La Commission européenne a assuré, mardi 20 octobre, « suivre de près » la situation en Hongrie alors que la nomination de Zsolt Andras Varga à la tête de la Cour suprême déclenche une nouvelle polémique. Elle a également assuré qu'elle prendra « des mesures le moment opportun ».
Les députés hongrois ont entériné, le 19 octobre, la nomination de ce nouveau président de la Cour suprême malgré de vives critiques de la part des magistrats, inquiets pour l'indépendance du système judiciaire dans leur pays, a rapporté l’AFP, et alors que le nom de M. Varga avait été massivement rejeté par le Conseil national de la magistrature (OBT).

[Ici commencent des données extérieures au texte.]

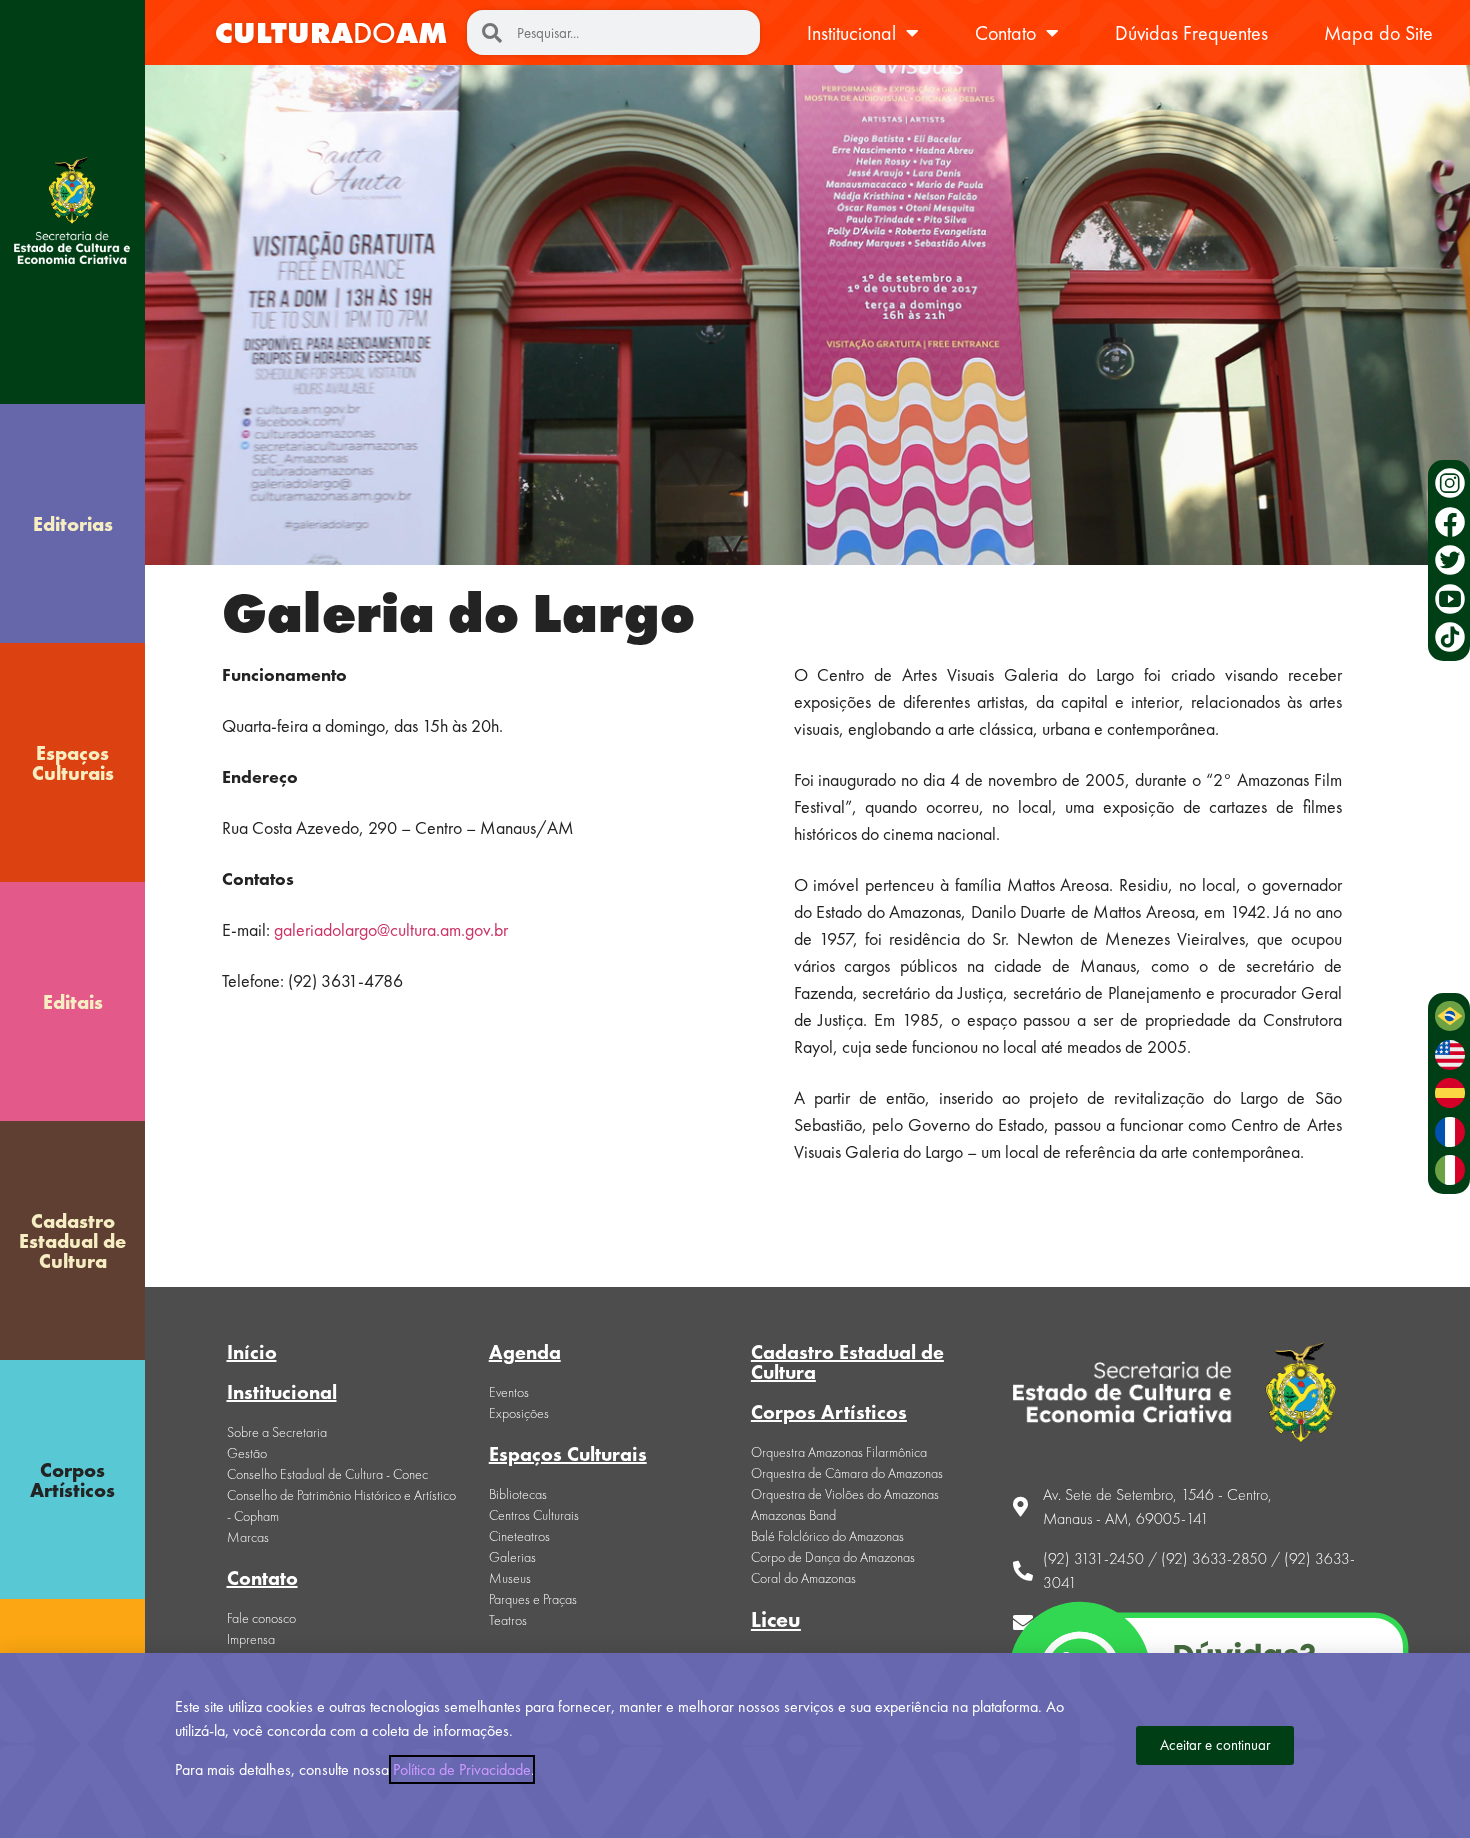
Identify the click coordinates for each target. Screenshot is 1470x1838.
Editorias (73, 524)
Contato (1005, 33)
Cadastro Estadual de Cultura (72, 1241)
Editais (73, 1002)
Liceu (776, 1619)
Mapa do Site (1378, 33)
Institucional (851, 33)
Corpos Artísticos (72, 1480)
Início (252, 1352)
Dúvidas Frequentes (1191, 33)
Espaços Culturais (73, 763)
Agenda (525, 1352)
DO (331, 33)
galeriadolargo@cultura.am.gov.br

Lui sont reprochés son manque d’expérience et le fait d’avoir travaillé pendant plusieurs années comme adjoint d’un procureur général connu pour être proche de Viktor Orbán. Une nomination qui est donc « contraire au principe d'indépendance judiciaire », selon l'OBT.

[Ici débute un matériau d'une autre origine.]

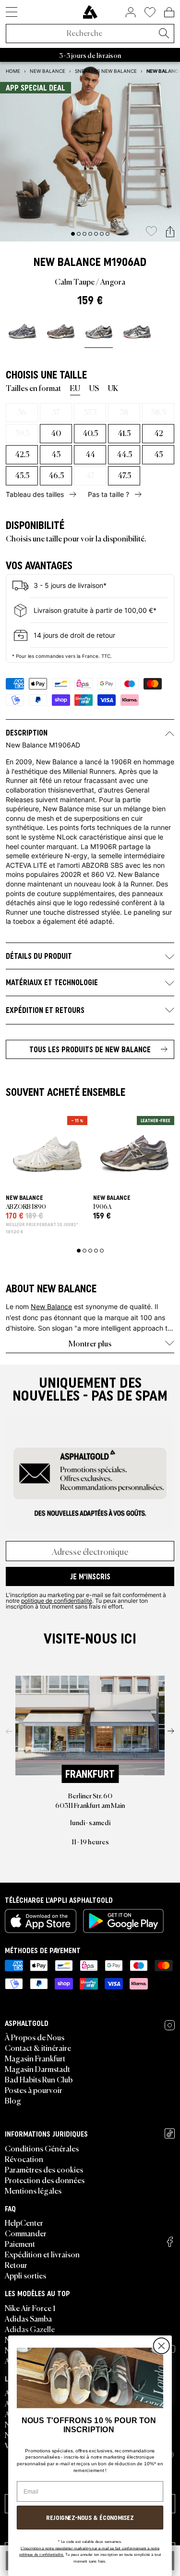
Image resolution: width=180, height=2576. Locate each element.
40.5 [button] (90, 432)
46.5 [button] (56, 475)
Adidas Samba (28, 2318)
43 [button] (55, 453)
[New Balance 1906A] (22, 331)
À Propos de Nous (34, 2037)
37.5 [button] (90, 411)
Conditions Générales (42, 2148)
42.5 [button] (22, 453)
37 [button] (56, 411)
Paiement (20, 2243)
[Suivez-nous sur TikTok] (170, 2133)
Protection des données (44, 2179)
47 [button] (90, 475)
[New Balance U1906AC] (136, 331)
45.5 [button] (22, 475)
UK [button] (113, 387)
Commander (26, 2233)
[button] (170, 232)
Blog (13, 2100)
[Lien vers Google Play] (123, 1921)
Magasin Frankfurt (35, 2058)
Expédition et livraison (42, 2254)
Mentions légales (33, 2190)
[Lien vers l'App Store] (40, 1921)
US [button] (94, 387)
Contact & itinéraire (38, 2047)
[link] (90, 12)
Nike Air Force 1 (30, 2307)
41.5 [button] (124, 432)
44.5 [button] (124, 453)
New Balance (67, 261)
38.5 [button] (158, 411)
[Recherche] (163, 34)
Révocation (24, 2158)
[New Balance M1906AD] (99, 331)
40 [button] (56, 432)
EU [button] (75, 387)
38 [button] (124, 411)
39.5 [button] (22, 432)
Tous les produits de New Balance (90, 1049)
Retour (16, 2264)
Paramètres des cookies (44, 2169)
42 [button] (158, 432)
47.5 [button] (124, 475)
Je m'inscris (90, 1576)
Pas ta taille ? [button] (108, 494)
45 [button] (158, 453)
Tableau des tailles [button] (35, 494)
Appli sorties (25, 2275)
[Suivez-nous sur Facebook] (170, 2242)
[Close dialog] (161, 2346)
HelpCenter (24, 2222)
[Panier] (169, 12)
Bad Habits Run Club (38, 2079)
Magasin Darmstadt (37, 2068)
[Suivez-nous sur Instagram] (170, 2025)
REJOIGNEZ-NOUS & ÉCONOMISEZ (89, 2517)
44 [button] (90, 453)
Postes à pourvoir (33, 2089)
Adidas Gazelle (30, 2328)
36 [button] (21, 411)
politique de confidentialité (56, 1600)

La Commission a indiqué que les craintes exprimées sur la Hongrie dans son premier rapport annuel sur l’État de droit, publié le 30 septembre (EUROPE 12571/5), se trouvaient « confirmées » par cette affaire.
« Il y a de nouvelles règles de nomination qui permettent de baisser la barre de qualification nécessaire pour nommer les membres de la Cour suprême, y compris son président, et qui augmentent également le pouvoir discrétionnaire du parlement. La nouvelle situation confirme les préoccupations de la Commission européenne ».
Son rapport a notamment souligné « l’importance de réduire l’influence du pouvoir exécutif sur le pouvoir judiciaire afin de conserver l’indépendance de ce dernier ». (Solenn Paulic)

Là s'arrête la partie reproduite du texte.